Washington Blue Cross: Premera
Please follow the Enrollment Instructions below to become an electronic submitter for Washington Blue Cross Premera.
Instructions on Enrolling for a Submitter ID
To enroll for a Submitter ID with WA Blue Cross: Premera please follow the instructions below:
Call 1-800-435-2715, select option 1 and let the EDI Representative you speak to know that you would like for them to fax or email you an Enrollment Packet for electronic claims submission. If you would like to receive your EOBs electronically in ClaimShuttle please also let them know that you would also like for them to send you the form for Electronic Remittance Advices. If they ask if you will be receiving the Advices Directly please say “Yes”
The instructions for the form they will send you are located below for your convenience.
Once you receive your Submitter ID, User ID, and Password for WA Blue Cross you can call us at 602-439-2525 for mailbox setup assistance and test file transmission assistance.
We can now process 276/277 requests (claim status). If this is a transaction you would like to utilize please make sure to enroll with the payer.
5010 Enrollment Form
Trading Partner Information
Enter your Provider/Group or Facility Name
Enter the demographic information for your office
Enter your Tax ID and NPI
New EDI Submitters Skip the question that asks for a current EDI Submitter ID
Enter the name, title, phone, fax, and email address of the main Contact Person for your office
Enter your One Health Port (OHP) User ID
For software vendor name enter: the information for the software or vendor that creates your 837 files you need ClaimShuttle to transfter for you.

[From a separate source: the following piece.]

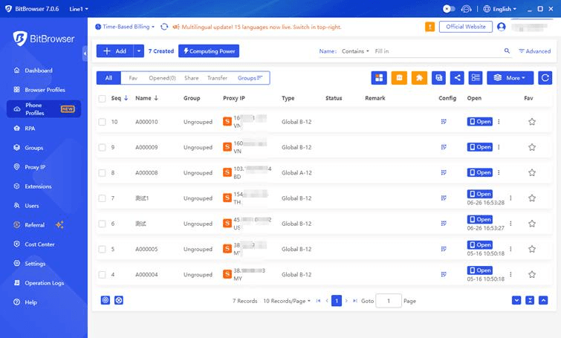Click the search magnifier icon
The image size is (561, 338).
(508, 51)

If you have paid for our SolAce billing software please call our support line for our SolAce software information.
Enter the names and user IDs for anyone in your office that will submit claims or retrieve reports
Section 1: Transactions
Check the boxes for the transactions you will be submitting/receiving
837 Health Care Claim Professional and/or
837 Health Care Claim Institutional and
835 Health Care Claim Payment/Advice
Section 2: Which Report Format would you prefer?
Section 3: Skip this section
Section 4: Select Yes, You will be using the default delimiters
Please Skip Sections 5-7
Please Select “Version 5010 Files Only”
Submitting your Forms
It is recommended that you keep a copy of all the forms you will be submitting for your records. Send the completed enrollment forms to:
P.O. Box 327 MS481
Seattle, WA 98111-0327
Or Email to: firstname.lastname@example.org
It is very important that you complete and fax the entire enrollment packet as described above. Incomplete packets will not be processed and will be returned to the submitter.
Waiting for a Response
Once the complete provider enrollment packet has been received, the documents will be processed. Processing will take approximately two weeks from the date of receipt. (Remember that mailing time can take as much as five days.)
After processing, a confirmation will be faxed to you as notification to begin filing claims electronically. If neither confirmation nor a returned packet is received after two weeks, Call 1-800-435-2715, and select option 1.
Once you have received your Submitter ID and Password from Anthem, please call the ClaimShuttle Support Team and set an appointment for a Mailbox setup and Test Transmission.
Please have 25 test claims ready for testing. Test files should consist of a variety of claims that represent the type of claims you will be submitting once production status is achieved. Test claims will not be processed or payment but will be validated against production files; therefore, they must contain valid patient procedure, diagnosis, and provider information.